Task details: Each line from the one bearing "Instruction: Click the" through the last line of the entries below should be returned exactly, with pictures left out.

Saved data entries
───
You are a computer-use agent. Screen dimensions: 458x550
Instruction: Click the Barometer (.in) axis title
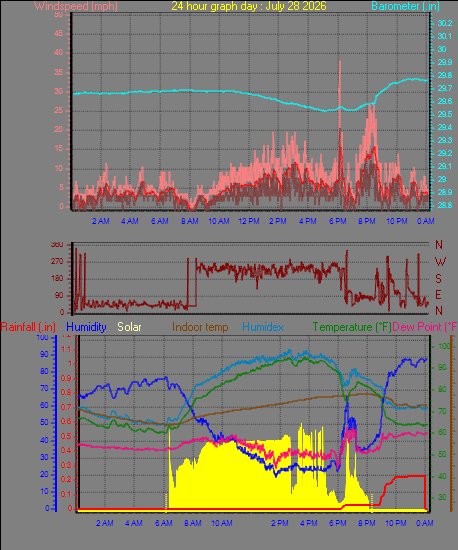coord(405,6)
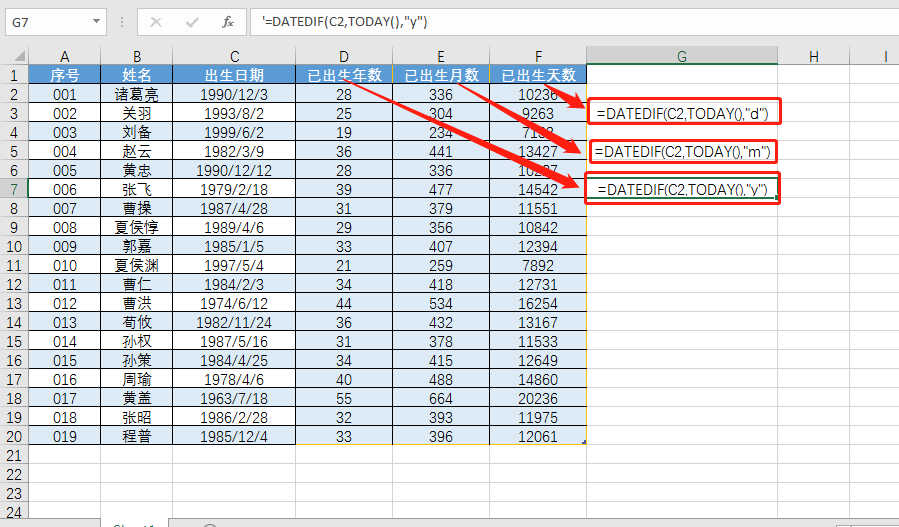The image size is (899, 527).
Task: Open the Name Box dropdown arrow
Action: coord(96,21)
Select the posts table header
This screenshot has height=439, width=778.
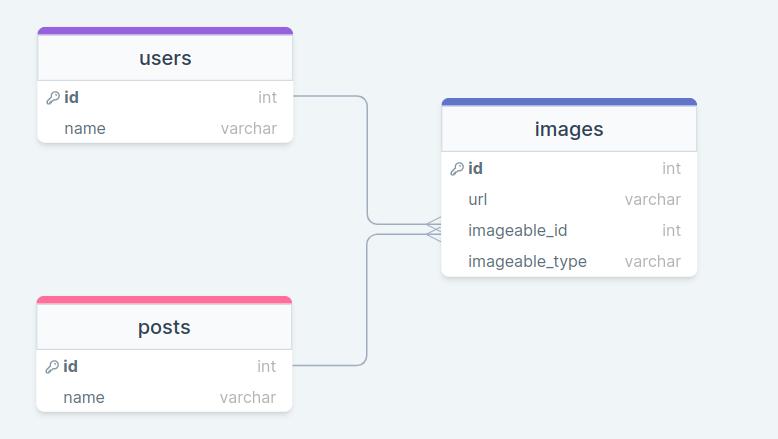164,327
───
Solution to this exercise:
Instruction: Click the Barometer (.in) axis title
coord(405,6)
The image size is (899, 527).
Task: Open the Name Box dropdown arrow
Action: coord(96,21)
Select the posts table header
This screenshot has height=439, width=778.
164,327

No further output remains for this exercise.